> Assignment
Each entry must be reproduced precisely as it stands.

Pixel coordinate grounding data

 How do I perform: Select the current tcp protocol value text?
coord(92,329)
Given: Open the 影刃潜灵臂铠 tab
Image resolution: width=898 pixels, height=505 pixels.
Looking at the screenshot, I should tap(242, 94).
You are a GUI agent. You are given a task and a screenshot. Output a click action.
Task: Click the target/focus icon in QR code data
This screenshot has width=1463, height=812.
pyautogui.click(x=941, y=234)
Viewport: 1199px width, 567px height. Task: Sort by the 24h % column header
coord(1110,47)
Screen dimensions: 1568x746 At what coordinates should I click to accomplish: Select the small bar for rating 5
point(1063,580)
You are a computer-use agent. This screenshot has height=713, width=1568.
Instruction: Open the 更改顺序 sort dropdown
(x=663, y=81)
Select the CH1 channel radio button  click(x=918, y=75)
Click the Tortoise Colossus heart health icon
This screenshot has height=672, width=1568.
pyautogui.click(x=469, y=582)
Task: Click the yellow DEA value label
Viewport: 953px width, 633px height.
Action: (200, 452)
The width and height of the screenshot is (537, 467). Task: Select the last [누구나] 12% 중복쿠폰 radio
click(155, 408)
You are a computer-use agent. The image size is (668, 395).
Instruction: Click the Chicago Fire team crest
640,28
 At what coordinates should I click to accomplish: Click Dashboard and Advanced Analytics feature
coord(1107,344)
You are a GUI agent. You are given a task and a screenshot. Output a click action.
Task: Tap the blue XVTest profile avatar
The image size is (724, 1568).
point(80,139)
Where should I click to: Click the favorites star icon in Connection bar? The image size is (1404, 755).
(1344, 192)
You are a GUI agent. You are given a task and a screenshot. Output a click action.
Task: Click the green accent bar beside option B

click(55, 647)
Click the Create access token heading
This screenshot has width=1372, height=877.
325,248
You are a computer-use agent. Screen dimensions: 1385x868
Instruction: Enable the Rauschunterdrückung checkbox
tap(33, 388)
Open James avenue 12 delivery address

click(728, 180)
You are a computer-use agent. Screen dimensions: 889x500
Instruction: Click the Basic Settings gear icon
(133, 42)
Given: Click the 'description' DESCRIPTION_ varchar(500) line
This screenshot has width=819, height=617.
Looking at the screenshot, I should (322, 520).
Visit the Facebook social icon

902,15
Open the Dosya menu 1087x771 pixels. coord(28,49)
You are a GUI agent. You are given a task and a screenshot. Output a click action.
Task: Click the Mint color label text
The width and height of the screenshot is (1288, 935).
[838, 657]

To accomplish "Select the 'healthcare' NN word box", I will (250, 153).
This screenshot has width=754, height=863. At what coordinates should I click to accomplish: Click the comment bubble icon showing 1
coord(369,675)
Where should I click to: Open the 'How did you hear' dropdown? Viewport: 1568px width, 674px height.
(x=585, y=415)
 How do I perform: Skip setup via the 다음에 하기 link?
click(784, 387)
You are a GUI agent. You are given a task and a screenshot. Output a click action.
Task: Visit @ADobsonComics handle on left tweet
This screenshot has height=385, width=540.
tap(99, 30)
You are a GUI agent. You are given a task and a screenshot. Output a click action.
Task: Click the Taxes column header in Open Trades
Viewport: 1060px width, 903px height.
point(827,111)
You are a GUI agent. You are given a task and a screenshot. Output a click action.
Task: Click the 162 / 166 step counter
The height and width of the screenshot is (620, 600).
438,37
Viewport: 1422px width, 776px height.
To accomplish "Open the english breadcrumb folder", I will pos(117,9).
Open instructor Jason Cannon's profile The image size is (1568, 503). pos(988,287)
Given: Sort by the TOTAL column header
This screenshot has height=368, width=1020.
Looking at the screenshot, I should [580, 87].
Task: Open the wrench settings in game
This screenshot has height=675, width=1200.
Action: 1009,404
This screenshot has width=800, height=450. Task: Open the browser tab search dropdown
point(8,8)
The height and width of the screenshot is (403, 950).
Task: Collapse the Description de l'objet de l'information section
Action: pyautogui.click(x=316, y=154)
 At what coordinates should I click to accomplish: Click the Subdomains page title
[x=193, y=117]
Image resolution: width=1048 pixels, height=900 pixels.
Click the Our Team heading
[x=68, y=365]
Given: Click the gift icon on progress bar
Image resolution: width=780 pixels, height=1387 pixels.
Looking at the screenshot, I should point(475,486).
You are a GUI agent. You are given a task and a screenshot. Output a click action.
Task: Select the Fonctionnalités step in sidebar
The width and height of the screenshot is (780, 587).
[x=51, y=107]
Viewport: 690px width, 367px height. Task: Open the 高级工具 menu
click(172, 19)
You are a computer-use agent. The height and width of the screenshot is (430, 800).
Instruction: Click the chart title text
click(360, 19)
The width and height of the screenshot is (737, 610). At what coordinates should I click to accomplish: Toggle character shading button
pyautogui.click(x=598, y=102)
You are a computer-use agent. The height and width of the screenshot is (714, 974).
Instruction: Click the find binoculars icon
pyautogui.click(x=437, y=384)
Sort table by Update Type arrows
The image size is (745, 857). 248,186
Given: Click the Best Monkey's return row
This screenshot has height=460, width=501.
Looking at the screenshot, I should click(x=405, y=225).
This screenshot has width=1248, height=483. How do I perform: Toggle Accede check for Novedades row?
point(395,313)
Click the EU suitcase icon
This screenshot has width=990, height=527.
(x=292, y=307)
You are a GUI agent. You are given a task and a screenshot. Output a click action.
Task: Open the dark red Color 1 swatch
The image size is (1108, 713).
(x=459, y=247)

> Exercise result
 How do I perform: Select the current tcp protocol value text?
coord(92,329)
Given: Open the 影刃潜灵臂铠 tab
Image resolution: width=898 pixels, height=505 pixels.
Looking at the screenshot, I should tap(242, 94).
You are a GUI agent. You are given a task and a screenshot. Output a click action.
Task: Click the target/focus icon in QR code data
This screenshot has width=1463, height=812.
pyautogui.click(x=941, y=234)
Viewport: 1199px width, 567px height. Task: Sort by the 24h % column header
coord(1110,47)
Screen dimensions: 1568x746 At what coordinates should I click to accomplish: Select the small bar for rating 5
point(1063,580)
You are a computer-use agent. This screenshot has height=713, width=1568.
Instruction: Open the 更改顺序 sort dropdown
(x=663, y=81)
Select the CH1 channel radio button  click(x=918, y=75)
Click the Tortoise Colossus heart health icon
This screenshot has height=672, width=1568.
pyautogui.click(x=469, y=582)
Task: Click the yellow DEA value label
Viewport: 953px width, 633px height.
Action: (200, 452)
The width and height of the screenshot is (537, 467). Task: Select the last [누구나] 12% 중복쿠폰 radio
click(155, 408)
You are a computer-use agent. The image size is (668, 395).
Instruction: Click the Chicago Fire team crest
640,28
 At what coordinates should I click to accomplish: Click Dashboard and Advanced Analytics feature
coord(1107,344)
You are a GUI agent. You are given a task and a screenshot. Output a click action.
Task: Tap the blue XVTest profile avatar
The image size is (724, 1568).
point(80,139)
Where should I click to: Click the favorites star icon in Connection bar? The image size is (1404, 755).
(1344, 192)
You are a GUI agent. You are given a task and a screenshot. Output a click action.
Task: Click the green accent bar beside option B

click(55, 647)
Click the Create access token heading
This screenshot has width=1372, height=877.
325,248
You are a computer-use agent. Screen dimensions: 1385x868
Instruction: Enable the Rauschunterdrückung checkbox
tap(33, 388)
Open James avenue 12 delivery address

click(728, 180)
You are a computer-use agent. Screen dimensions: 889x500
Instruction: Click the Basic Settings gear icon
(133, 42)
Given: Click the 'description' DESCRIPTION_ varchar(500) line
This screenshot has width=819, height=617.
Looking at the screenshot, I should (322, 520).
Visit the Facebook social icon

902,15
Open the Dosya menu 1087x771 pixels. coord(28,49)
You are a GUI agent. You are given a task and a screenshot. Output a click action.
Task: Click the Mint color label text
The width and height of the screenshot is (1288, 935).
[838, 657]

To accomplish "Select the 'healthcare' NN word box", I will (250, 153).
This screenshot has width=754, height=863. At what coordinates should I click to accomplish: Click the comment bubble icon showing 1
coord(369,675)
Where should I click to: Open the 'How did you hear' dropdown? Viewport: 1568px width, 674px height.
(x=585, y=415)
 How do I perform: Skip setup via the 다음에 하기 link?
click(784, 387)
You are a GUI agent. You are given a task and a screenshot. Output a click action.
Task: Visit @ADobsonComics handle on left tweet
This screenshot has height=385, width=540.
tap(99, 30)
You are a GUI agent. You are given a task and a screenshot. Output a click action.
Task: Click the Taxes column header in Open Trades
Viewport: 1060px width, 903px height.
point(827,111)
You are a GUI agent. You are given a task and a screenshot. Output a click action.
Task: Click the 162 / 166 step counter
The height and width of the screenshot is (620, 600).
438,37
Viewport: 1422px width, 776px height.
To accomplish "Open the english breadcrumb folder", I will pos(117,9).
Open instructor Jason Cannon's profile The image size is (1568, 503). pos(988,287)
Given: Sort by the TOTAL column header
This screenshot has height=368, width=1020.
Looking at the screenshot, I should [580, 87].
Task: Open the wrench settings in game
This screenshot has height=675, width=1200.
Action: 1009,404
This screenshot has width=800, height=450. Task: Open the browser tab search dropdown
point(8,8)
The height and width of the screenshot is (403, 950).
Task: Collapse the Description de l'objet de l'information section
Action: pyautogui.click(x=316, y=154)
 At what coordinates should I click to accomplish: Click the Subdomains page title
[x=193, y=117]
Image resolution: width=1048 pixels, height=900 pixels.
Click the Our Team heading
[x=68, y=365]
Given: Click the gift icon on progress bar
Image resolution: width=780 pixels, height=1387 pixels.
Looking at the screenshot, I should point(475,486).
You are a GUI agent. You are given a task and a screenshot. Output a click action.
Task: Select the Fonctionnalités step in sidebar
The width and height of the screenshot is (780, 587).
[x=51, y=107]
Viewport: 690px width, 367px height. Task: Open the 高级工具 menu
click(172, 19)
You are a computer-use agent. The height and width of the screenshot is (430, 800).
Instruction: Click the chart title text
click(360, 19)
The width and height of the screenshot is (737, 610). At what coordinates should I click to accomplish: Toggle character shading button
pyautogui.click(x=598, y=102)
You are a computer-use agent. The height and width of the screenshot is (714, 974).
Instruction: Click the find binoculars icon
pyautogui.click(x=437, y=384)
Sort table by Update Type arrows
The image size is (745, 857). 248,186
Given: Click the Best Monkey's return row
This screenshot has height=460, width=501.
Looking at the screenshot, I should click(x=405, y=225).
This screenshot has width=1248, height=483. How do I perform: Toggle Accede check for Novedades row?
point(395,313)
Click the EU suitcase icon
This screenshot has width=990, height=527.
(x=292, y=307)
You are a GUI agent. You are given a task and a screenshot. Output a click action.
Task: Open the dark red Color 1 swatch
The image size is (1108, 713).
(x=459, y=247)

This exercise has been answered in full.